Free press and access to information; solid base for SDG implementation
“Development consists of the removal of various types of un-freedoms that leave people with little choice and little opportunity of exercising their reasoned agency.”
This proposition by noted economist Dr Amartya Sen, also a Nobel laureate, challenges the mainstream concept of measuring development by economic variables. According to Dr Sen, removing the shackles of various types of un-freedom is development. Further, he defines ‘freedom’ in light of citizens’ access and opportunities to the things they have reasoned to value while stressing on the need to guarantee substantive individual freedom to make citizens active agent of change rather than passive recipients of dispensed benefits.
Adhering to the thrust of the above concept, the Agenda 2030 for Sustainable Development Goals, particularly Goal 16.10, has recognized ensuring public access to information and protecting fundamental freedoms in accordance with national legislation and international agreements, as part of the targets for measuring their implementation.
Going further, the SDG goal 16.10 (1) is about the safety of journalists which comprises global indicators such as number of verified cases of killing, kidnapping, enforced disappearance, arbitrary detention and torture of journalists, associated media personnel, trade unionists and human rights advocates in the previous 12 months.
Likewise, goal 16.10 (2) deals with the issue of access to information with indicators including number of countries that adopt and implement constitutional, statutory and/or policy guarantees for public access to information.
However, Nepal’s Sustainable Development Goals Baseline Report-2017 prepared and published by the National Planning Commission (NPC) presents targets and indicators for the safety of journalists and access to information but not any baseline. Without any concrete baseline reference there may be no objective measurement of progress or achievement in this area.
So, it is pertinent need for the Nepal government to set indicators, sub-indicators, targets and baseline on its own bearing in mind the specific need and context of the country, committed to the international agreements. Other goals and targets of the SDGs will not be achieved with the weak status of media and people’s access to information as strengthening the latter does not only limit to goal 16.10 (1 and 2) but is equally important to increase oversight of the implementation of all other goals and targets. Hence, the objective evaluation has paramount importance.
A free and accountable press cannot be imagined until there is an environment for journalists to work in a safe manner. It is the free press which can verify and validate the objective implementation of all other goals.
In regard to the benchmark of safety of journalists, the UNESCO sets an indicator i.e. number of countries promoting fundamental freedoms by ensuring the protection of journalists and combating impunity for attacks against them. Similarly, Global Forum for Media Development has emphasized on the implementing the UN Plan of Action on the Safety of Journalists and the Issue of Impunity.
The Plan of Action aims to create a free and safe environment for journalists and media workers with a view to strengthening peace, democracy and development worldwide.
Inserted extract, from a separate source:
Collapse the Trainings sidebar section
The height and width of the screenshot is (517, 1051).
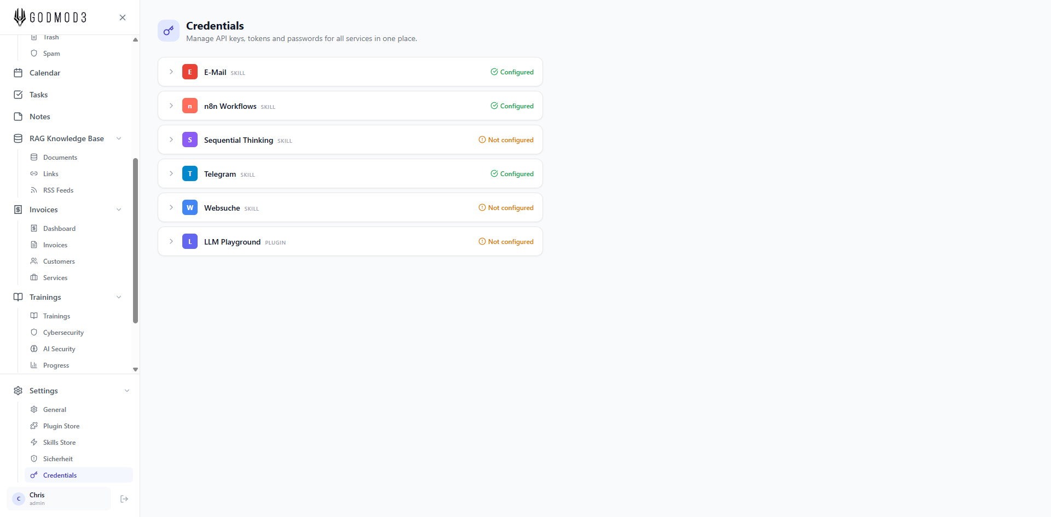point(119,297)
Its measures include the establishment of a coordinated inter-agency mechanism to handle issues related to the safety of journalists as well as assisting countries to develop legislation and mechanisms favourable to freedom of expression and information. The Plan recommends working in cooperation with governments, media houses, professional associations and NGOs to conduct awareness raising campaigns on a wide range of issues such as existing international instruments and conventions, the growing dangers posed by emerging threats to media professionals.
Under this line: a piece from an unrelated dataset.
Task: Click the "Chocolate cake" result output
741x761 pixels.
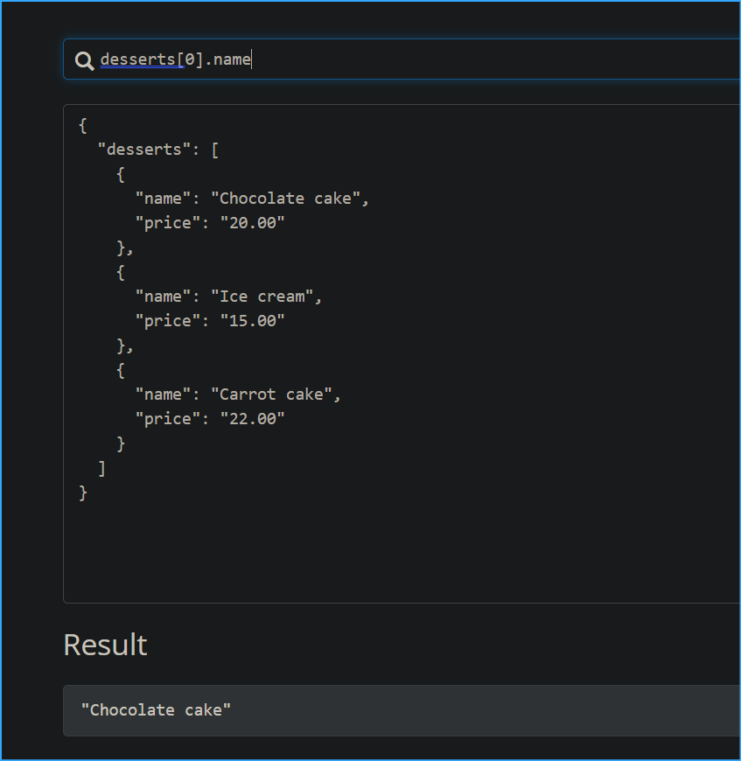Action: point(156,709)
Besides above two references, the ‘prevent, protect and prosecute’ paradigm developed by Article 19 can also be a good reference for Nepal while developing baseline and indicators along with future plans for safety of journalists.
The paradigm mainly focuses on enabling environment for journalists; ensuring that national laws do not interfere with journalist’s independence, releasing arbitrarily arrested and detained journalists, protecting journalists’ confidentiality sources and condemning violence and attacks against journalists.
Among other focuses are establishing early warning and rapid response mechanism, regularly monitoring and reporting on attack against journalists, protecting media outlets against attack and forced closure, adopting strategies to combat impunity, putting in place investigation and prosecution.
In regard to the access to information, various international organizations like Centre for Law and Democracy (CLD), Canada and Access Info Europe have developed frameworks for assessing the implementation of Right to Information. With the objective of ensuring that RTI compliance assessment is fair and accurate, CLD has come up with Civil Society Parallel Assessment of compliance with SDG Indicator 16.10.2 taking ten Canadian public authorities for the exercise. The overall analysis of implementation is based on proactive disclosure, Institutional measures and responding to request for Information.
Similarly, Access Info Europe has developed the framework for the assessment of RTI implementation on the basis of appointment of Public Information Officer, RTI implementation plan, guidelines for receiving and responding to info requests and preparation and publication of annual report and RTI training to PIOs, among others.
National Information Commission of Nepal has also initiated a practice of RTI audit of public agencies to gauge the status of RTI compliance. The three references could be taken as model for the country to develop a systematic assessment of RTI.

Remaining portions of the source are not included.